Simon, have you encountered any shoe makers using 3D printing to make lasts? The new technology is less artisanal, of course, but it’s likely to be more accurate.

Jerrell

Simon,

How would you explain the propensity of men to want bespoke/expensive suits, and then turn around and spend far, far less on shoes?

Bertie Wooster

May I ask, who is Luke Carby and does he accompany you on every visit, or do you take the photos yourself and he does the finishes?

Question

Hi,

I was going to leave ask this on the “5 tips for shoes” article but i realised that its full of comments that never got a reply, hope i have better luck here.

You suggested styles of shoes to buy, but not brands/sites to buy from at different pricepoints. Can you suggest anything from entry level and up? Sites with good sales in particular since everyone ive asked only knows of Herrings/Pediwear and nothing else.

Brand wise ive heard nothing but Loakes/Barkers with the occasional Meermin. Are there any other entry level brands that can be found for around 100-150 pounds? Im confused as to why you dont hear anything about other brands at the entry level.

Allen Edmonds tend to be the #1 most recommended shoe on international sites but that’s around 200 GBP.

I would have thought that there would be some asian companies making decent full grain/goodyear welted shoes but nobody seems to know any, and almost all the brands i’ve heard mentioned are exclusively UK/American.

**Problems to solve**
• A. Translate this sentence from the comments about shoes into French: "The new technology is less artisanal, of course, but it's likely to be more accurate."
• B. Carry the comments about shoes forward from their last sentence, keeping the same informal voice.
The records after this point are separate material and have no connection to the comments about shoes.

**Stored data**

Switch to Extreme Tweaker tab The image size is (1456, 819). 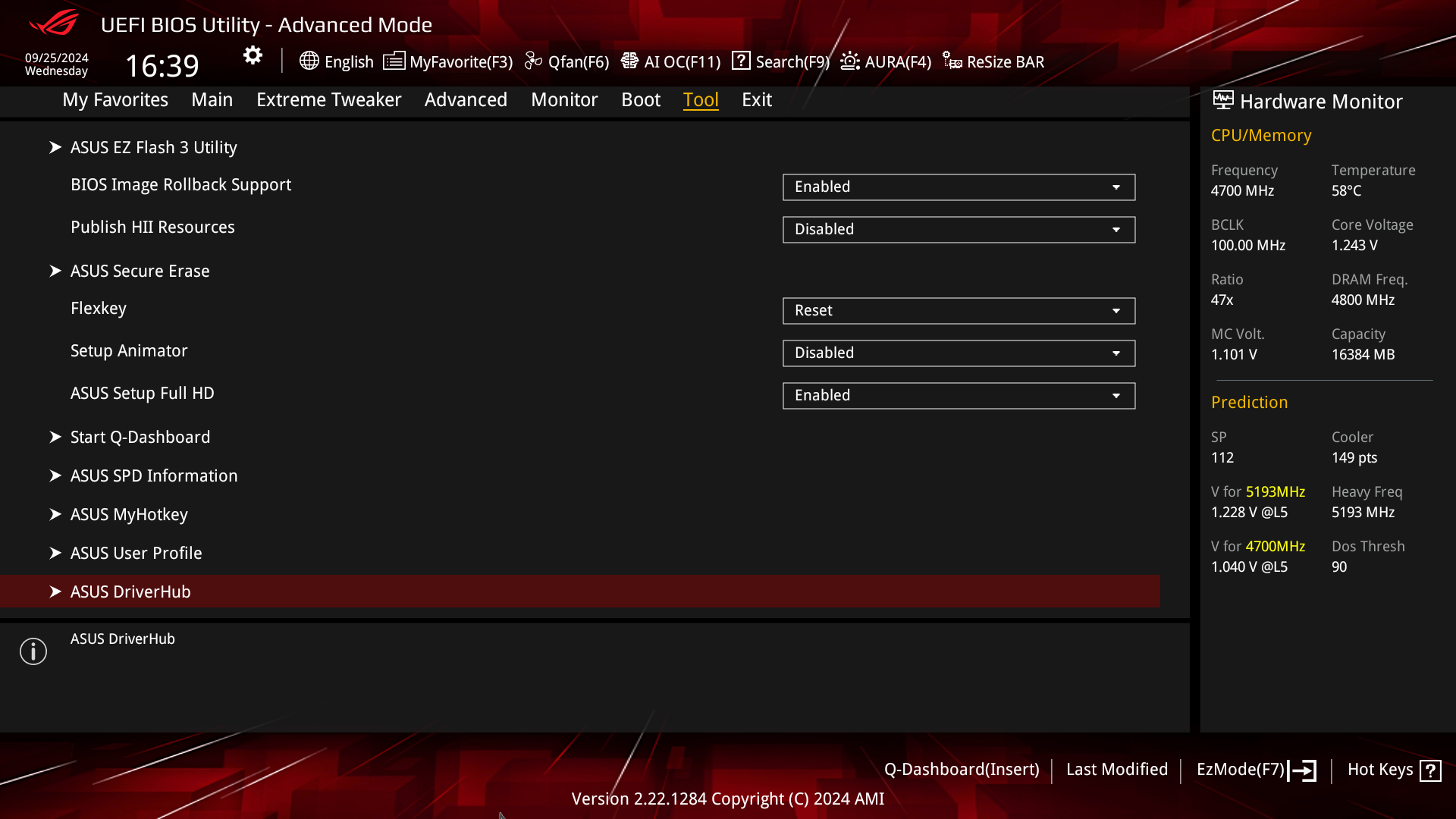[x=328, y=99]
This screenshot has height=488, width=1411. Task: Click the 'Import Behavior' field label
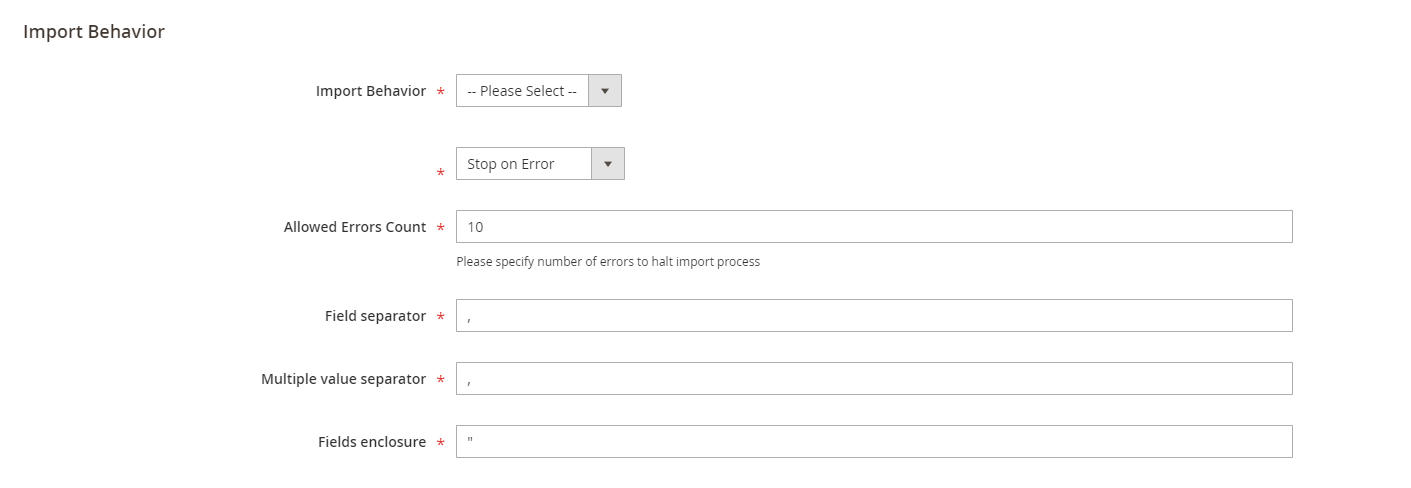point(370,91)
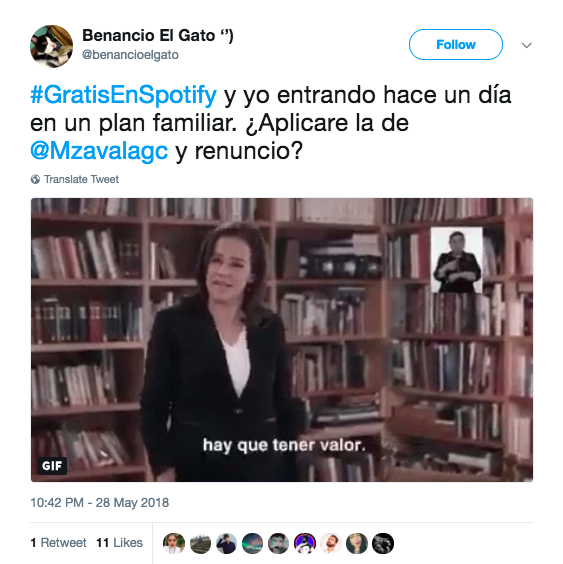Open the first liker avatar with a woman
Viewport: 563px width, 564px height.
[174, 543]
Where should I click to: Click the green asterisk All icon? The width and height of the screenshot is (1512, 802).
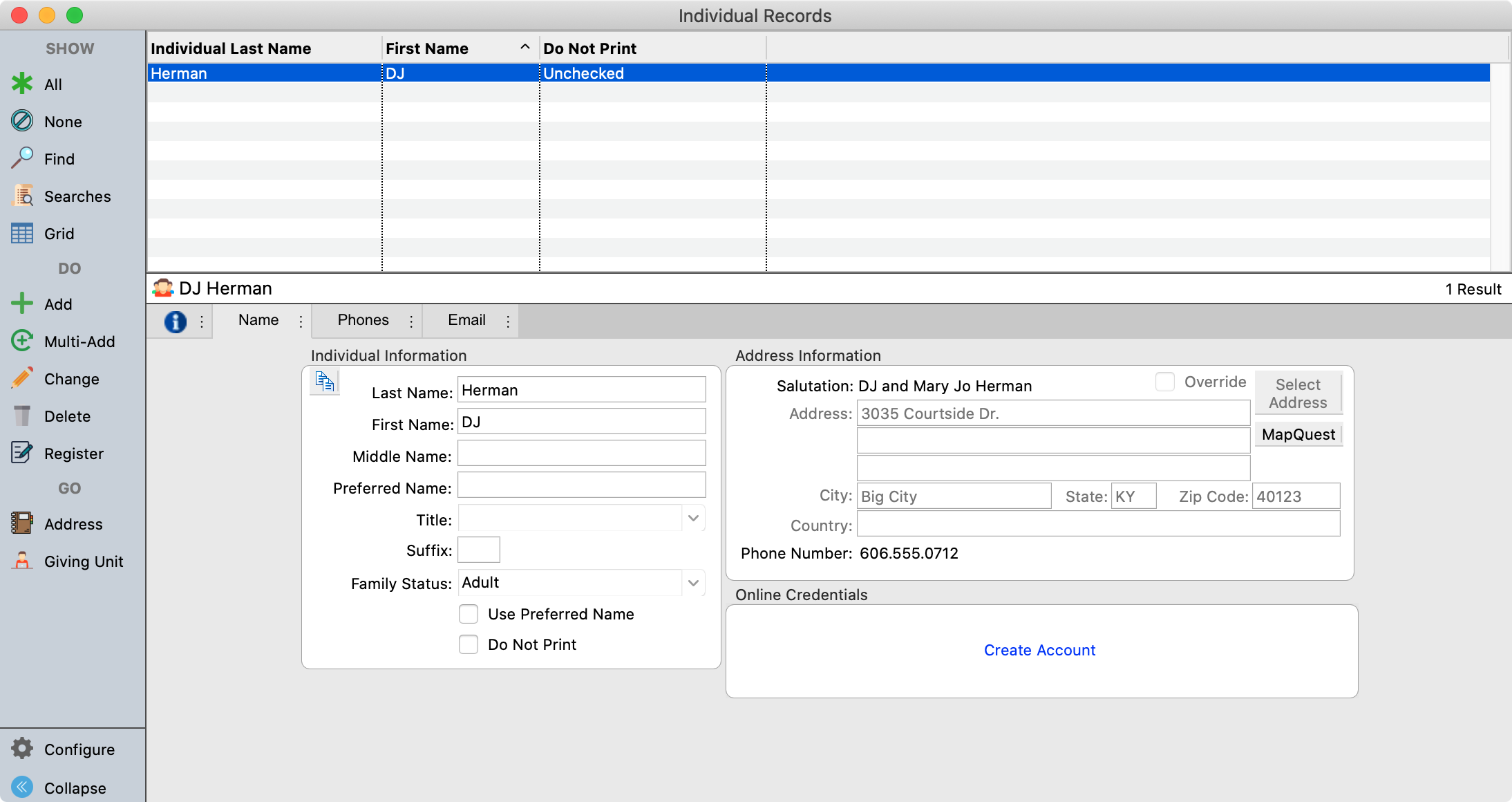coord(22,84)
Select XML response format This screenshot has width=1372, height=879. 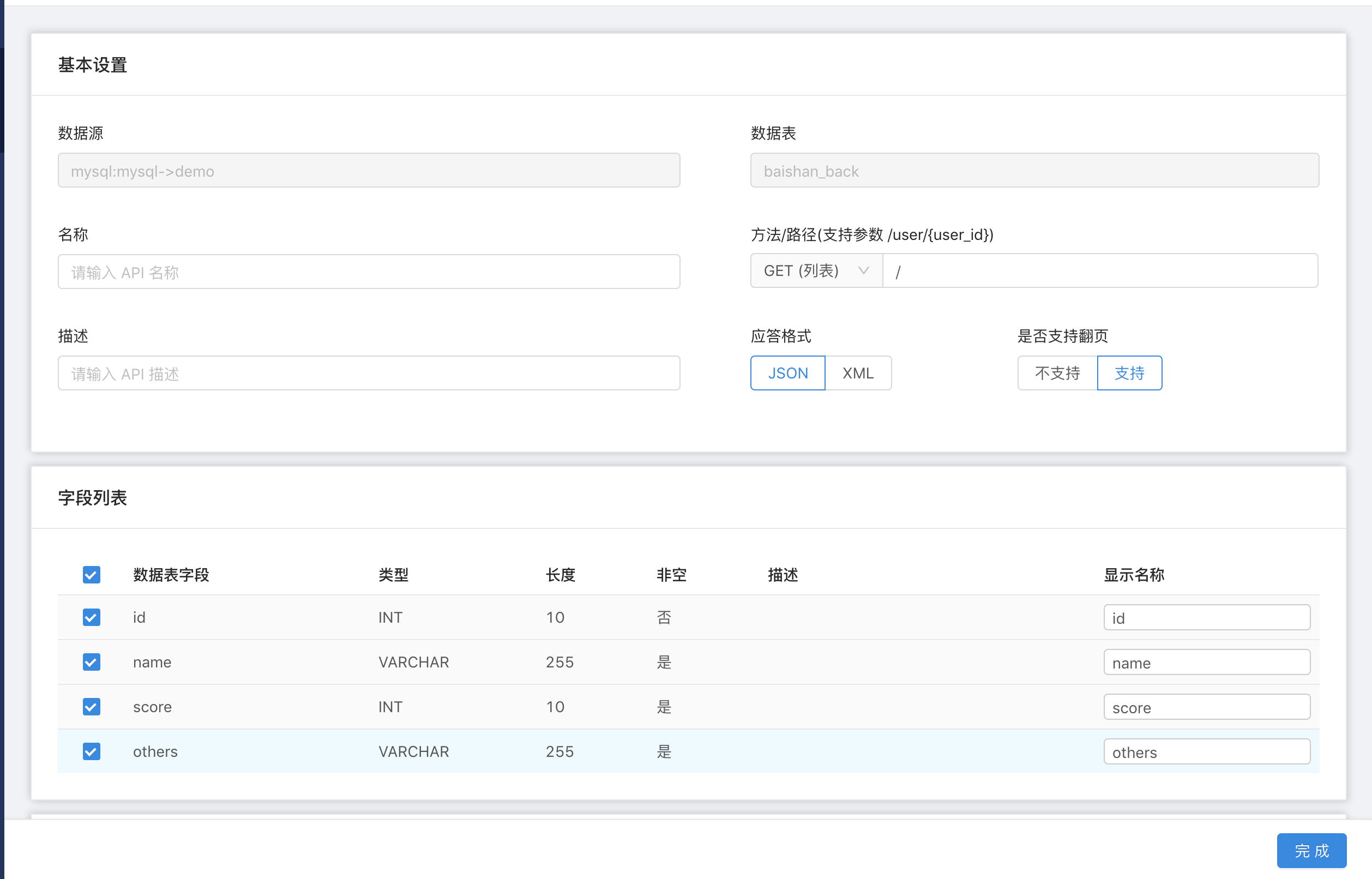858,374
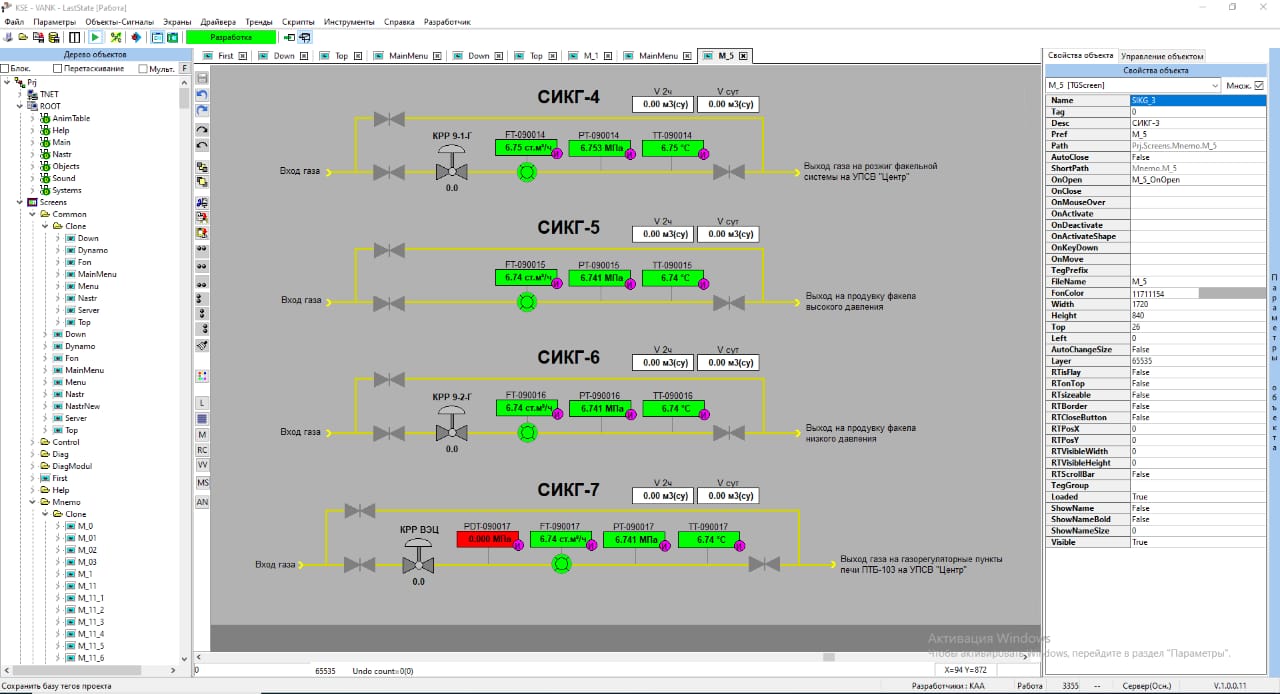Switch to the Управление объектом tab
The height and width of the screenshot is (694, 1280).
pyautogui.click(x=1162, y=56)
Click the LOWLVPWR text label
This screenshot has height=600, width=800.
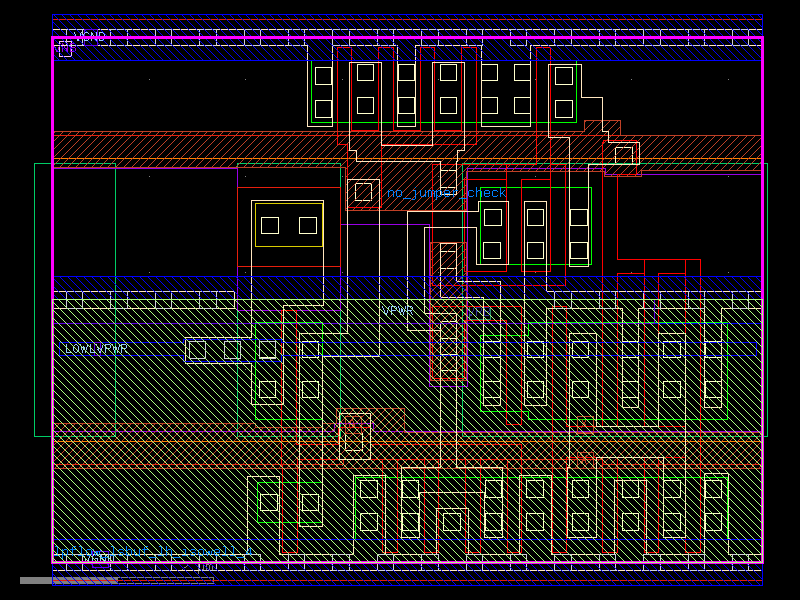click(96, 349)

**Per-task outputs**
• A. La nouvelle technologie est moins artisanale, bien sûr, mais elle sera probablement plus précise.

• B.
Kenneth Powers

Hello Simon,

I regularly read your reviews, in particular the shoes section. I will be in Central London in a few weeks, and I will be looking to pick up a few pairs of shoes in the sales. I was wondering whether you could recommend any shops to visit ? I have been told about john rushton, but I was wondering if you know of any other retailers worth visiting (aside from all the main retailers around jermyn street). I would like to try some alfred sargents, but I can’t find them anywhere!

Many thanks,

Kenneth

Kenneth Powers

Thanks for your advice. If I can’t find anything there, hopefully Gaziano and Girling will be having a 90% discount sale!

Anonymous

Hi Simon
I appreciate that bespoke shoe costs vary due to the price of the leather used, particulary if you choose something exotic, but could you indicate how much Fosters charge for bespoke please.

Anonymous

I popped into the beautiful Gaziano & Girling boutique on Savile Row this morning and their shoes are truly truly stunning the pictures on the website don’t do them any justice at all

Rik

Whatever happened to Lodger? They used to have some quite decent shoes eand as I remember they tried using a 3d scanner to help with sizing.